3. Condition - Most expireds are not in great condition. Remember: Sharp SELLS. From the first impression a buyer gets from the exterior of the home to the color of the towels in the bathroom, every aspect of the home - the way it looks, the way it smells, the way if feels - must appeal to the buyer.
4. Quirkiness - After working expireds for many months, I realized that many expireds have a certain "quirkiness" about them. I can't really explain it as clearly as price, location or condition, but they don't quite fit our expectations. A home with five bedrooms and one bath, for example. Or a 3,500 square foot home with a one-stall garage. Sometimes, it is an unusual floor plan or architectural design. A southwestern-style, stucco-finished ranch with rounded corners and a flat roof would be "quirky" in a neighborhood of Cape Cod two-stories, for example. Or a one-bedroom condo in a project where everything has two bedrooms or more.
If you want to work expireds, sharpen your senses to identify why the home hasn't sold and then fix the problem. Is it location, condition, its quirkiness, price ... or all of the above?
Then, remember this: You can improve its condition, you may even be able to mitigate its quirkiness by adding a bathroom, for example, but you cannot change its location.
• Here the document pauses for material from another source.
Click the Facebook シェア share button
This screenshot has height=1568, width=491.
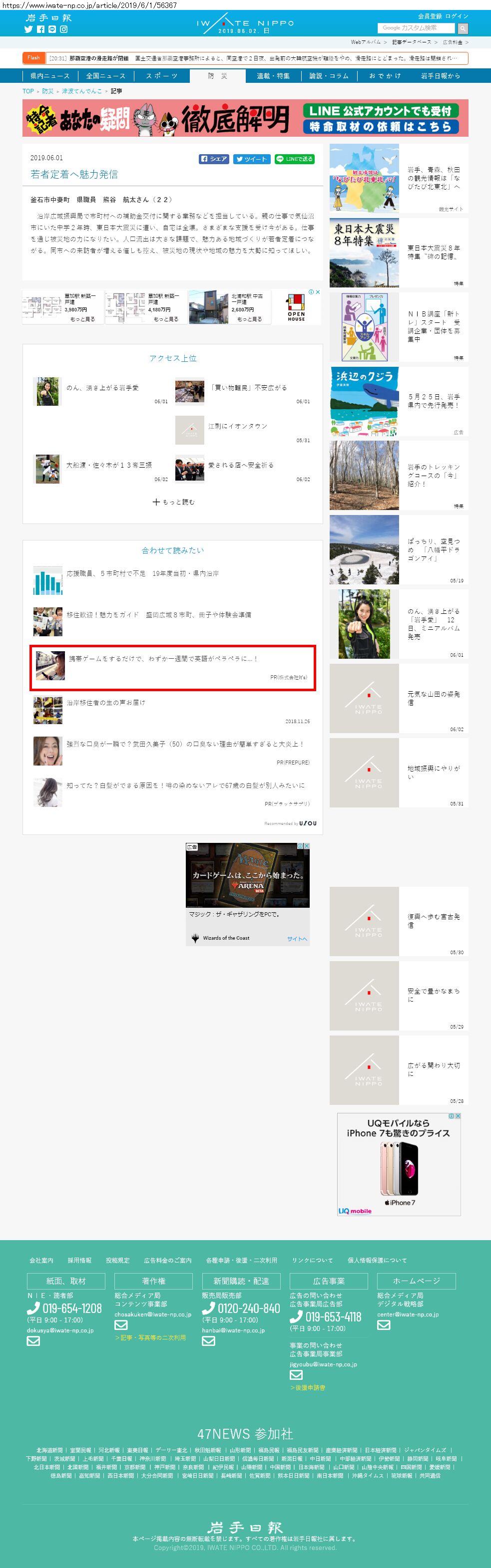(x=214, y=159)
There is only one of the four things that will work every time: Adjust for the home's shortcomings in condition, quirkiness or location by adjusting the price. If a seller doesn't want to adjust their price to compensate for poor location, poor condition, an odd floor plan, they can: 1) Move the house, 2) repair and redecorate, and 3) fix the oddity.
In most cases, changing the price is the more cost-effective solution.
Are you a mouse that enjoys the taste of cheese? Or are you just looking for a listing?